On March 31, 2026, Anthropic accidentally shipped the entire source code of Claude Code — their flagship AI coding agent — inside an npm package. A missing .npmignore entry exposed a 59.8 MB source map containing 512,000 lines of unobfuscated TypeScript across roughly 1,900 files. Within hours, the code was mirrored, dissected, and rewritten in Python and Rust by thousands of developers worldwide.
This post synthesizes insights from the leaked source, official Anthropic documentation, community analyses, and the Chinese-language CCB documentation project to present the clearest picture yet of how Claude Code actually works under the hood.
What Makes Claude Code Different
Claude Code is not a chatbot wrapper or an IDE plugin. It is a terminal-native agentic coding system — three words that each carry architectural weight:
- Terminal-native: A CLI application built on React/Ink for terminal rendering, not Electron or a browser.
- Agentic: The AI autonomously decides which tools to invoke and in what sequence.
- Coding system: Purpose-built for the full software engineering lifecycle with complete shell access.
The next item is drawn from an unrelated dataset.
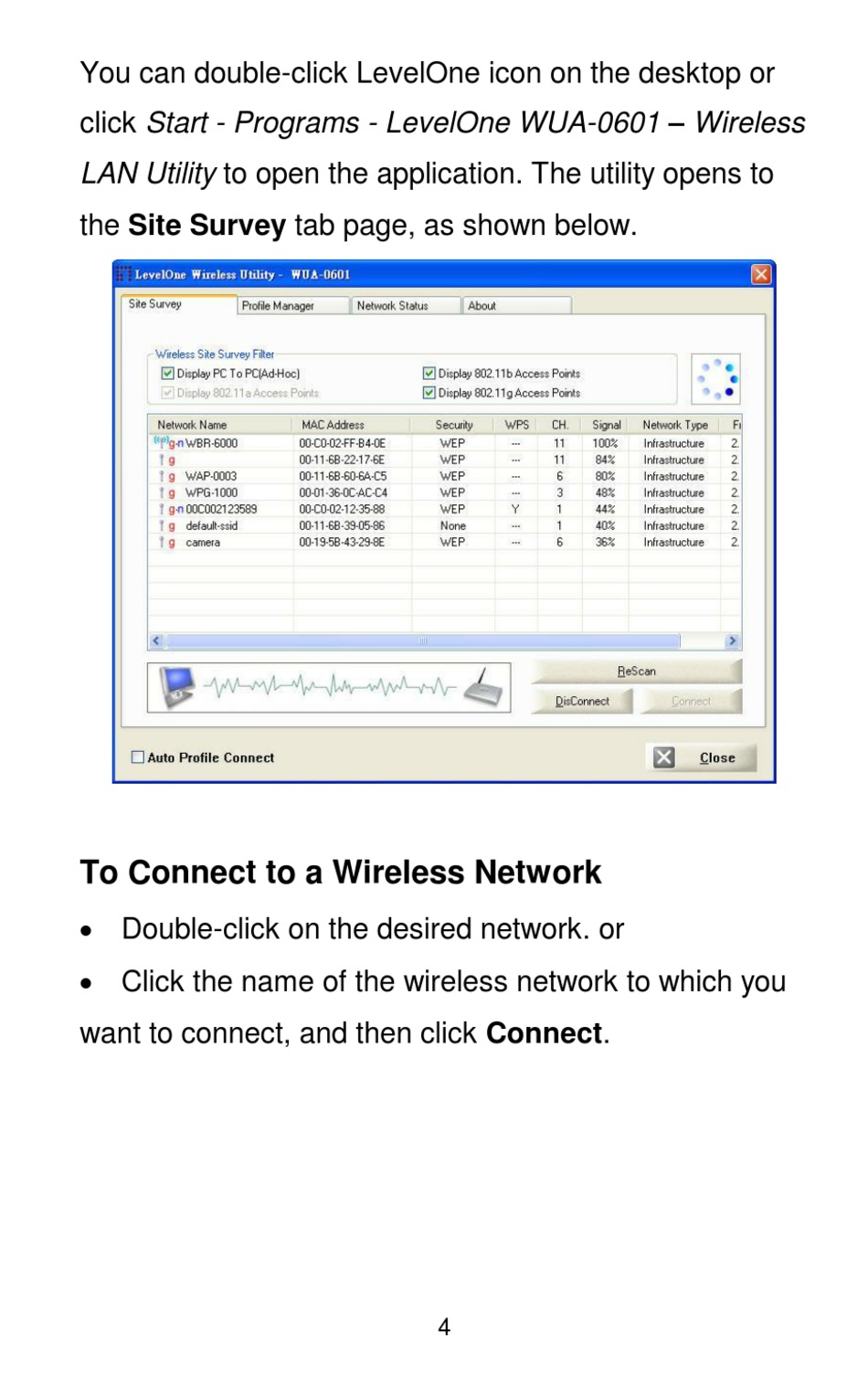Select the default-ssid network row
The width and height of the screenshot is (868, 1386).
(x=444, y=526)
The critical differentiator from tools like Cursor, Copilot, or Aider is that Claude Code has unrestricted shell access, paired with a sophisticated permission system that makes that power safe.
The 6-Layer Architecture
The codebase follows a clean layered architecture. Each layer has a single responsibility and communicates only with its immediate neighbors.

Layer 1 — Entry Layer
The true entry point is src/entrypoints/cli.tsx, which performs three initialization steps:
- Runtime polyfill injection — a
feature()function for capability detection. - Build-time macro injection —
globalThis.MACROcontaining version and build metadata. - Build target declaration — sets
BUILD_TARGET = "external"andINTERFACE_TYPE = "stdio".
Control passes to src/main.tsx, which parses CLI arguments via Commander.js, initializes authentication and telemetry, loads tools via getTools(), and launches either the interactive REPL or pipe mode (-p).
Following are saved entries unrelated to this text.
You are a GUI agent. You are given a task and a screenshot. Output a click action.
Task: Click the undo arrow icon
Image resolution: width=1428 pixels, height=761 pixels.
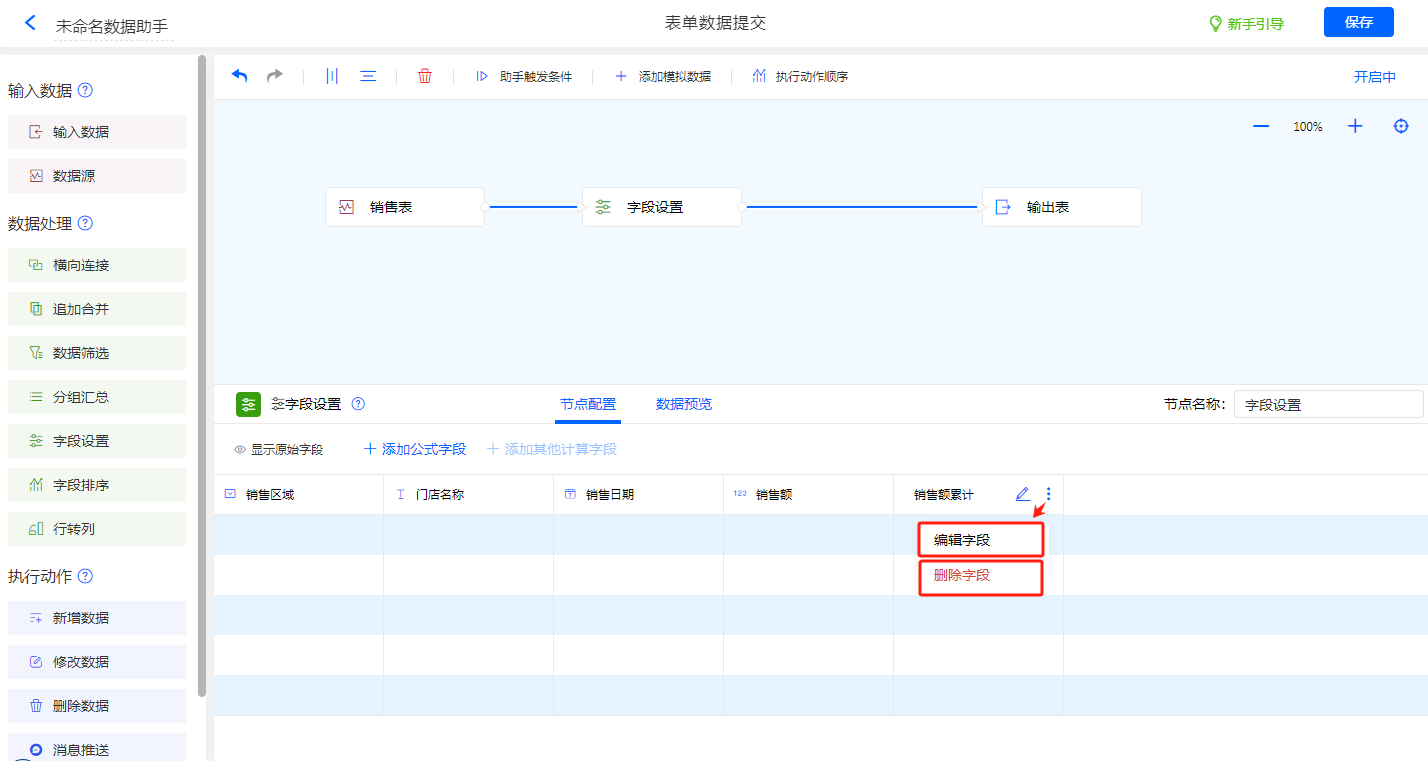[240, 76]
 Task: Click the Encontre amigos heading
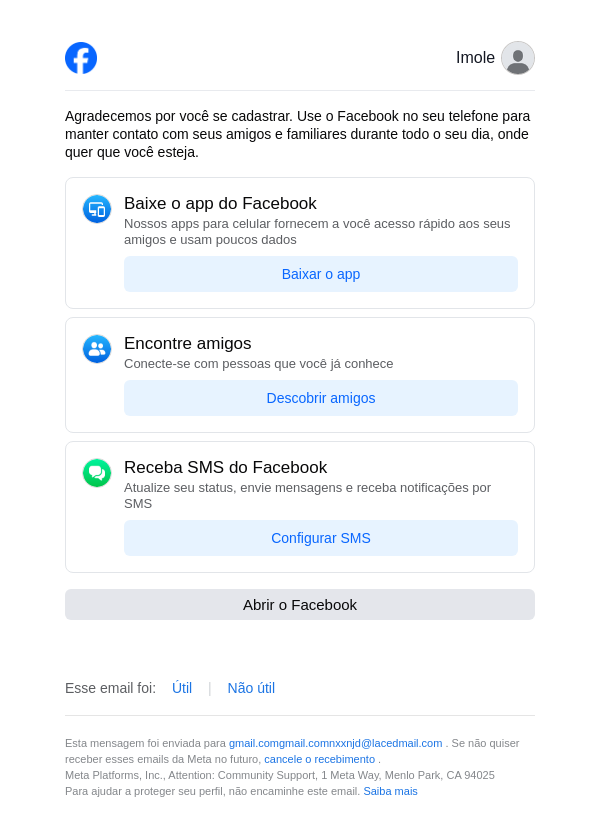[188, 344]
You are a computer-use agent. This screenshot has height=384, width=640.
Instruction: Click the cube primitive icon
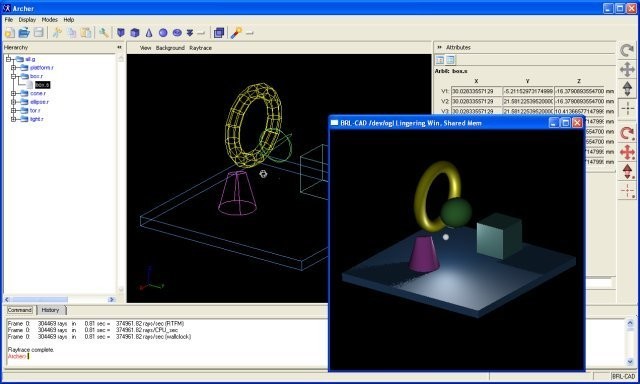[135, 33]
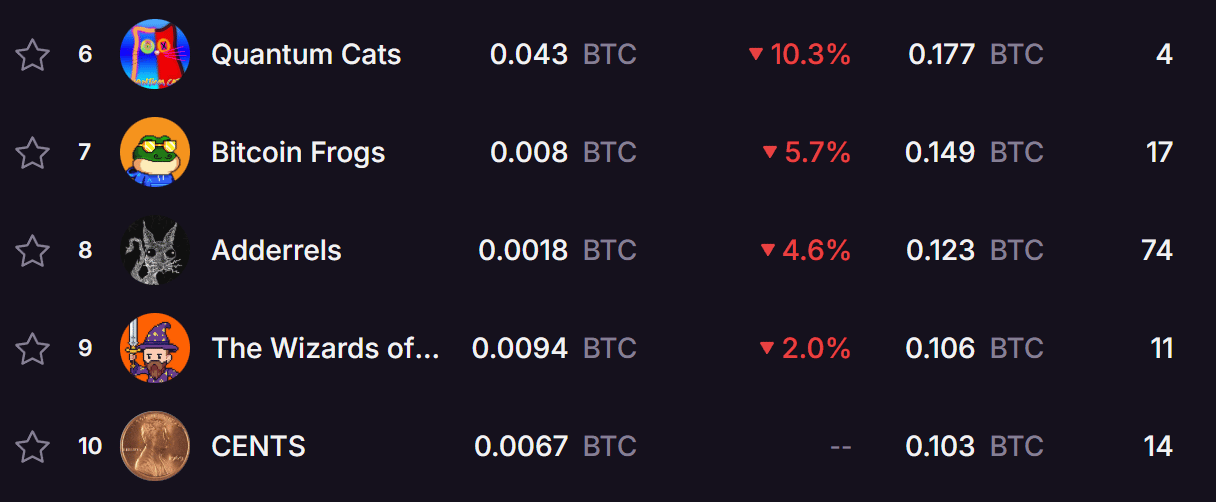Go to Bitcoin Frogs collection page
1216x502 pixels.
click(298, 152)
Layer 2 — Interaction Layer
The terminal UI is built with React and Ink — a framework that renders React components to terminal output. This is the same component model as React for the web, but instead of DOM nodes, it renders to ANSI escape codes.
The PromptInput component captures user input and adds it as a UserMessage to the conversation session. This design means the TUI has state management, re-renders, and component composition — game-engine techniques applied to a terminal.
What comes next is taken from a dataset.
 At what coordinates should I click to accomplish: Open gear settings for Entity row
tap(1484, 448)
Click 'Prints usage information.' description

Layer 3 — Orchestration Layer
This is the largest single file in the codebase: 46,000 lines of TypeScript. QueryEngine.ts manages:
- Turn lifecycle and iteration limits
- Token budget tracking and enforcement
- Context compression triggers (three-layer strategy)
- Retry logic and rate limit handling
- Streaming error recovery
The rationale for keeping everything in one file is that all model-API-adjacent logic is reasoned about together — retries, rate limits, budget management, and streaming errors form a cohesive unit.
Layer 4 — Core Agentic Loop
This is the heart of the system. The cycle runs as follows:
Assemble Context → Call API → Stream Response → Parse Tool Calls
↑ ↓
└──── Feed Results Back ← Execute Tools ← Permission Check
The loop terminates when the model returns a text-only response with no tool calls. The return type is a discriminated union called Terminal that encodes exactly why the loop stopped: normal completion, user abort, token budget exhaustion, stop hook intervention, max turns, or unrecoverable error.
Key technical characteristics:
- Streaming-first: API responses arrive as Server-Sent Events and render incrementally.
- Multi-tool turns: Claude can chain multiple tool calls per API response.
- Errors as feedback: Denied tools return error
ToolResultmessages fed back to the model, which can adapt and choose alternatives.
Layer 5 — Tool Execution Layer
Every capability is exposed through a plugin-like tool layer with 40+ self-contained, permission-gated modules. The base tool definition spans ~29,000 lines. Each tool implements a rich interface covering:
| Aspect | Description |
|---|---|
| Identity | Name, description, JSON schema |
| Execution | The actual implementation logic |
| Permissions | Required permission level for invocation |
| Concurrency | Whether it can run in parallel |
| Rendering | How results display in the terminal UI |
Layer 6 — Communication Layer
Handles streaming HTTP communication with multiple providers: direct Anthropic API, AWS Bedrock, Google Vertex, and Azure endpoints. The primary entry point weighs 785KB, and the runtime is Bun (not Node.js).
The Agentic Loop in Detail
When you give Claude a task, it works through three blended phases:
- Gather context — read files, search code, check git state.
- Take action — edit files, run commands, make changes.
- Verify results — run tests, check outputs, validate changes.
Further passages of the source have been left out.